The Walworth Farce, by contemporary Irish playwright Enda Walsh, produced by New Century Theatre Company, opened at New City Theatre and was directed by the former’s artistic director, John Kazanjian. Like many Irish plays, it deals with fractured family relationships, exile from the old sod, poverty, greed, violence and alcoholism, all played out in one bed-sit ( more or less a studio apartment) in the South London immigrant neighborhood of Elephant and Castle.
Like many a Gothic tale, a father and two grow-up sons live in squalor and fear of the outside world. Only one son ever goes out; to buy the exact same groceries every day from Tesco (the largest supermarket chain in the U.K.) Every day, the three act out significant events from their family’s past, particularly two very important wakes. It is through these “scenes” that the audience learns the back-story. Specifically the reasons why they live in isolation as well as why they are fearful of the outside world. Until…one day…a stranger enters their hermetic environment to shake things up.
Unfortunately, this production was highly confusing for the audience, it wasn’t apparent what exactly was going on until well into the second act, and the exposition was overly long because the various scenes, which were acted out, kept making the exact same point. All the black humor in the dialogue was played for laughs, so the humor fell flat. The few scenes where the brothers talk quietly were in fact highly watchable and showed off the considerable talents of Darragh Kennan, as Sean, the son who wants to escape, and Peter Dylan O’Connor as Blake, the gatekeeper of the family. The exposition did not really end until the last 15 minutes of the play.

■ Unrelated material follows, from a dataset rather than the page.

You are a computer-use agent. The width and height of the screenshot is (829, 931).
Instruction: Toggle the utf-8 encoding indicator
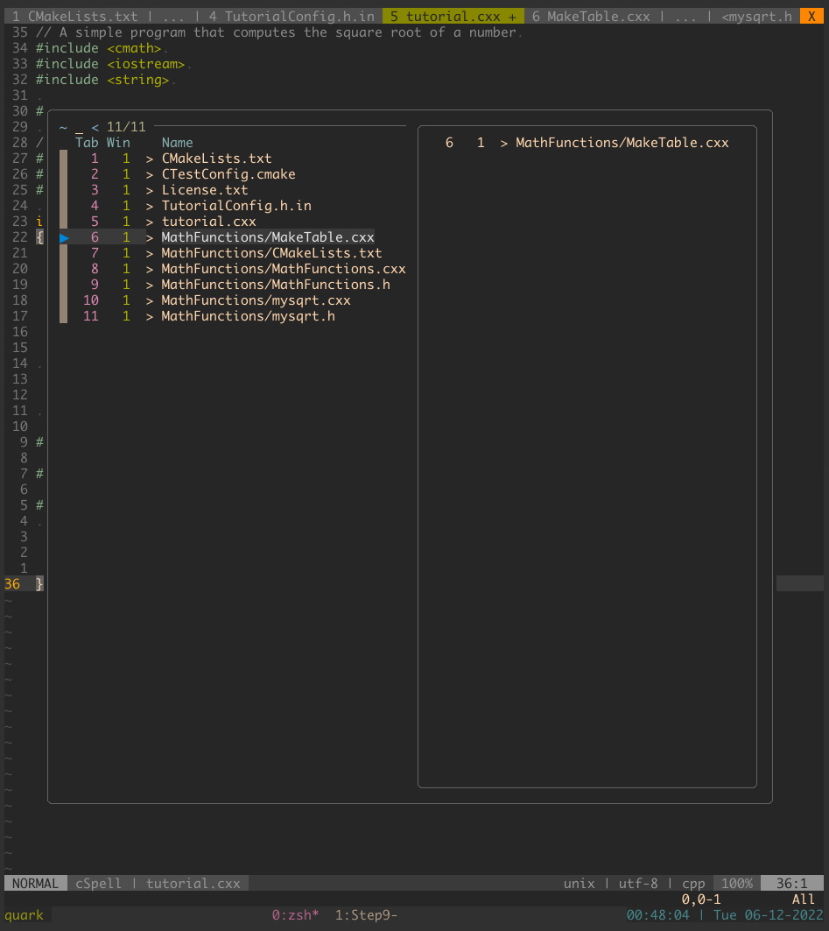[638, 883]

One thing that stood out in this production was how well the actors handled the accents, particularly Peter Dylan O’Connor and Darragh Kennan, who had to play multiple characters with different voices and different accents. Allison Strickland delivered an authentic Souff ( as in South) London accent.
It is all very well to write plays about psychopaths, and even include some violence and anger; however a play has to be watchable. Since the humor did not work, there was nothing to break up the monotony of all that rage hiding real human emotions.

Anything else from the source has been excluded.